[Selected extract]

************

As a snot-nosed reporter fresh out of college and working the night shift at the Las Vegas Review-Journal, I had three assignments – monitor the police scanner, re-write obits and dig up at least one story each week for the Saturday religion page. These were the jobs for the newest reporters in the 1970s.

Believe me, I could tell you some stories from that era. Holding down the night beat in Las Vegas in my 20’s felt like the stuff of movies. (Remind me to tell you about Frank Sinatra, Billy Graham and Johnny Weissmuller one day.)

The story I tell today is about the world’s moral icon Desmond Tutu, who passed away last week at 90. As you know, Desmond is known worldwide as a warrior against institutionalized racism in South Africa.

It was 1978. He was a little known Anglican priest in the U.S. to raise awareness about the evils of aparteid and investing in South Africa.

As I sat at my desk one late afternoon in the newsroom, one ear on the cop scanner and a stack of obits to write, the phone rang. It was a Methodist minister I had met casually at a Las Vegas Ministerial Association luncheon a few months back.

“You still need religion stories,” he asked. “Always,” I said.

************

[Listed records]
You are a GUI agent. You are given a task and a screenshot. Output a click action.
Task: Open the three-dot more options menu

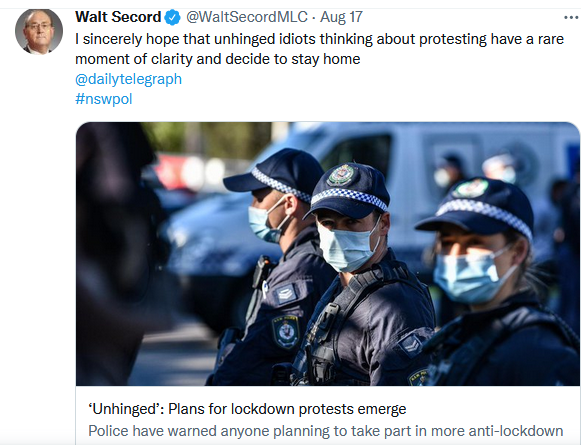pyautogui.click(x=571, y=17)
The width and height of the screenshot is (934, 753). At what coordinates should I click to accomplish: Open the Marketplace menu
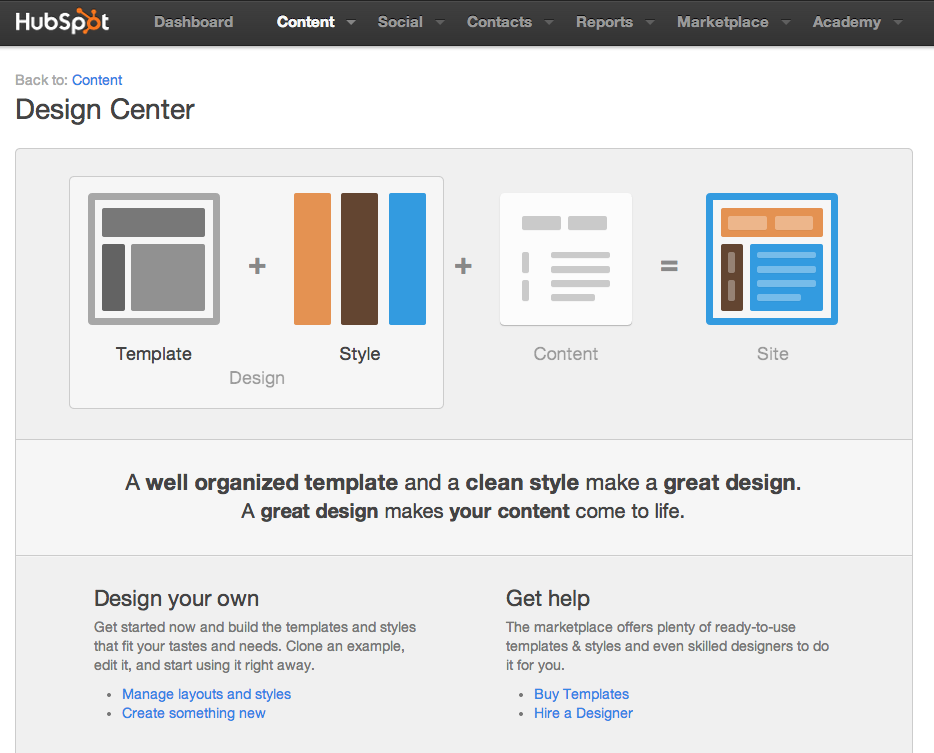(x=722, y=22)
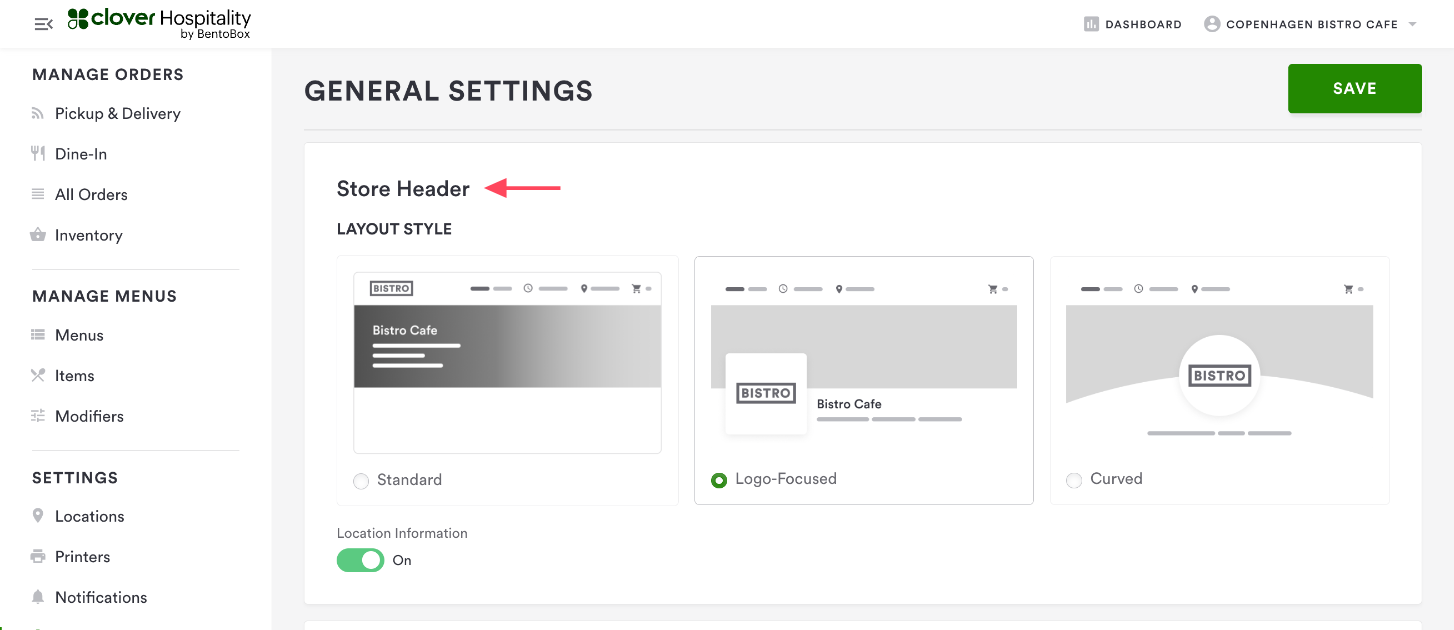Select the Logo-Focused layout radio button

[x=719, y=480]
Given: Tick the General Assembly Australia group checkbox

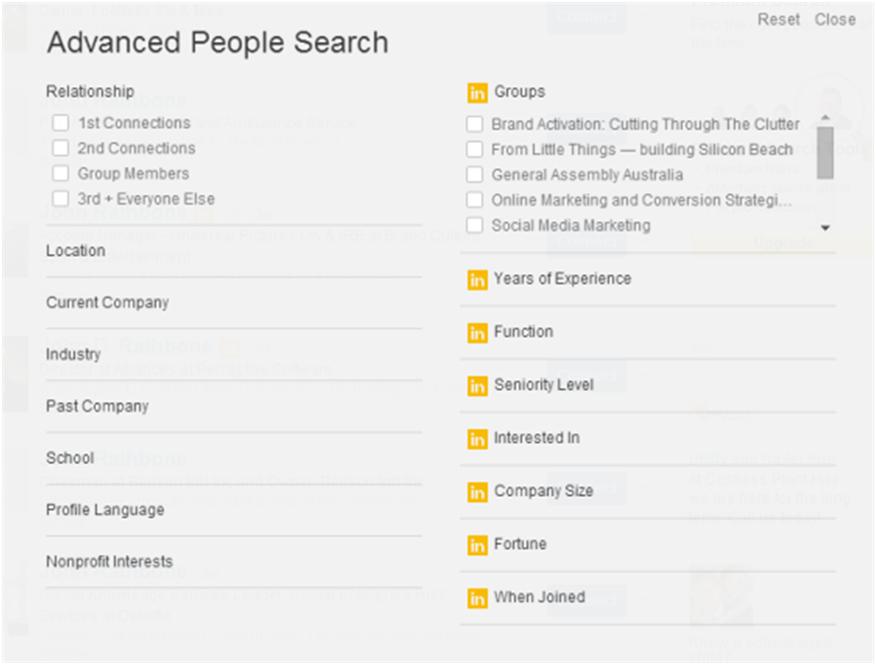Looking at the screenshot, I should [474, 174].
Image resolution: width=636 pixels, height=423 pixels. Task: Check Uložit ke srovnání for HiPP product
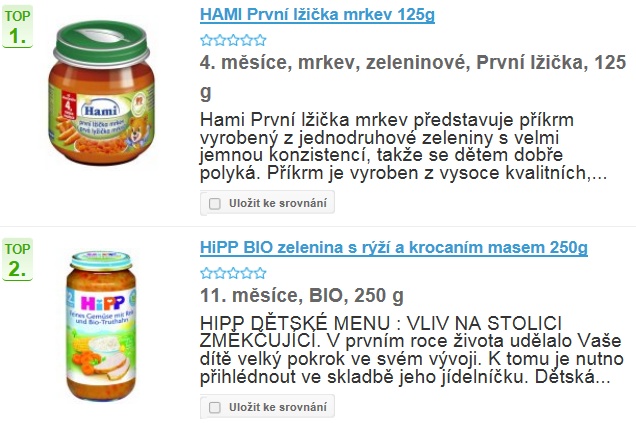[x=215, y=407]
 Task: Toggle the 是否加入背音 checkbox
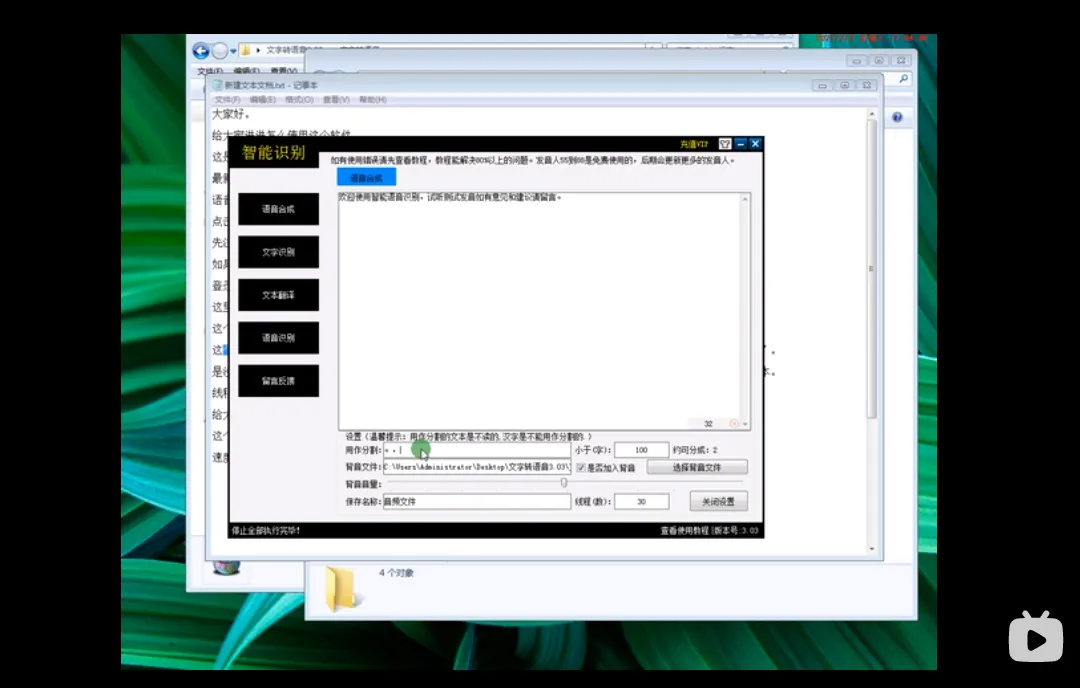click(581, 468)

************

[Task to complete]
Reproduce the passage of the Desmond Tutu recollection above between "Believe me, I" and "Weissmuller one day.)", inclusive.

[Full answer]
Believe me, I could tell you some stories from that era. Holding down the night beat in Las Vegas in my 20’s felt like the stuff of movies. (Remind me to tell you about Frank Sinatra, Billy Graham and Johnny Weissmuller one day.)